Creator/Artist of Doc Paradox SPEAKS:
This interview was conducted via AOL chat on March 07, 2006.
Photo of Paul Allen at 2004 San Diego Comic-Con
Tell us about yourself, where you are from and your art background if
PA: Well, I live in Sacramento, spent most of my life here. As far as my
art background, my first published comic book was in 2003. (The Nose
Ninja). It was published by Flagrant Comics, and we only printed the first
issue. It's loaded with potty humor (or I guess you could say snotty humor),
and lots of bad jokes. I'm not sure if it's available anymore though. I'm hoping
Doc Paradox will be a big break into comics, and then I'll have more of an art
background to talk about.
How old are you and how long have you been drawing?
PA: 30 and I've been drawing as long as I can remember.
From looking at Doc Paradox I'm guessing you liked Dr. Seuss or
Willie Wonka? Can you tell us your influences for Doc?
PA: Yes, those are both influences on Doc Paradox; I wanted to create a
cartoon that combined styles from that sort of cartoon genre. I think it is
kind of going into a 60's look, with bright colors like in Austin Powers. I'd
also like to build on the underground comics that R. Crumb was a big part
of, but I am not concerned with the subject matter in those stories as much
as the trippy look those comics had. And then, I wanted to throw in other
cartoonish icons, like the Bugs Bunny gloves on Trixie time. When it comes
to story, a big influence is TMNT. I think the big idea with them was creating
a reason for talking animals. What I am striving to do in the Doc Paradox
story is making a seemingly illogical chaotic environment make sense, which
is out of control time travel. In that way I'd like to think the story is more
influenced by Lewis Carol, and I am trying to joke around with
logic the way he did.
Will Doc Paradox be an ongoing series?
PA: Yes, I have already started working on the next issue.

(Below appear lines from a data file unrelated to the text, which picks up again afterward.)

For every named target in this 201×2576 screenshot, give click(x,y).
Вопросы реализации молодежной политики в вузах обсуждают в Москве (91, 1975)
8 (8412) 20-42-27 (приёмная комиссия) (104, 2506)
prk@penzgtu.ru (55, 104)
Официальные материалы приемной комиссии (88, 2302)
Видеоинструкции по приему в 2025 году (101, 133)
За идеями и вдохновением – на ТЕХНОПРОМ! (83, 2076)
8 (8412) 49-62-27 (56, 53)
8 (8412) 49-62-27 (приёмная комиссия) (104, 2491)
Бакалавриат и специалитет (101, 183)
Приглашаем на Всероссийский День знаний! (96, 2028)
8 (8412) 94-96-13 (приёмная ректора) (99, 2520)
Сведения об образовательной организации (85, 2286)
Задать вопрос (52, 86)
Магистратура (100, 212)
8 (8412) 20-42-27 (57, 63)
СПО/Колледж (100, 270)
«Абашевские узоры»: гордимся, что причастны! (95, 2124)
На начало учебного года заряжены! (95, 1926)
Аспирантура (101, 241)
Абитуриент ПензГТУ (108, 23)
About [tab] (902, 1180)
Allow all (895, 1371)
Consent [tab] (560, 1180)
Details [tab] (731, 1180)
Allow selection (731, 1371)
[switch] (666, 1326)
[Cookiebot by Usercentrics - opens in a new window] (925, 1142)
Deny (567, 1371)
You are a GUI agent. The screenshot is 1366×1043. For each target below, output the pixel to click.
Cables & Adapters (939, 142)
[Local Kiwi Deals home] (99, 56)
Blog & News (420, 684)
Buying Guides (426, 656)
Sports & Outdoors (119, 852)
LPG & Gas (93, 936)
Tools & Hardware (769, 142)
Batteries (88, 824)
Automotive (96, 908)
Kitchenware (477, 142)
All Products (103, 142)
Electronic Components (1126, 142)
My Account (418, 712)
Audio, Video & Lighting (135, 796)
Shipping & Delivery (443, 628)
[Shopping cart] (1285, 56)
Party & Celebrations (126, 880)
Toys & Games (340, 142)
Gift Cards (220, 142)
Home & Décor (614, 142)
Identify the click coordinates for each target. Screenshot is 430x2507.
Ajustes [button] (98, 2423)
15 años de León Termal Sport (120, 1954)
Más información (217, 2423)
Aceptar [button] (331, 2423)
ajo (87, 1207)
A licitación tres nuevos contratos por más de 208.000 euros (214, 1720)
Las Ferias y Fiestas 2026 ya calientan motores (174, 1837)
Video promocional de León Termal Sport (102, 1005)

Are there any comics out now that you read? Are there any titles that
PA: You bet, I love comics. And I like a ton of them. I guess one I
started reading that is kind of related to Doc Paradox would be The
Invisibles by Grant Morrison. It's got to be one of my favorite time
travel comics besides Doc Paradox of course. I don't think there are
enough humor mags out there, I wish there was more stuff out there
as funny as Groo, and Johnny the Homicidal Manic ... and I hope
Doc Paradox will add something to the few humor mags that are out there.
Ok, what animations or video games have possibly influenced you?
PA: Actually, I did watch a lot of Invader Zim when I was working on issue one.
What have your family or friends thought of Doc Paradox?
Have you shown it around?
PA: Everyone has absolutely loved it! I have a feeling this comic might
be a hit.
Is there anything else you'd like to add?
PA: I am having a lot of fun working on Doc Paradox, and I hope everyone
that reads it has a blast. I also feel very lucky meeting the amazing staff at
Fan-Atic Press. Breaking into comics isn't easy, and I want to thank them for
giving me a chance.
Where do you see yourself in 5 years?
PA: Hopefully continuing Doc Paradox. I also have some other
comics in the works (but those are top secret).
PA: I still haven’t completely made up my mind in what direction I would
like to go with comics, because I like to experiment with different styles
and genres. At the same time I'd like to take Doc Paradox all the way.
If I ever had the chance to turn it into an animated cartoon, I'd jump
on it. So I guess to sum it up, I'll be pretty busy in 5 years.
Thanks for your time Paul, and we are sure Doc Paradox will be a hit!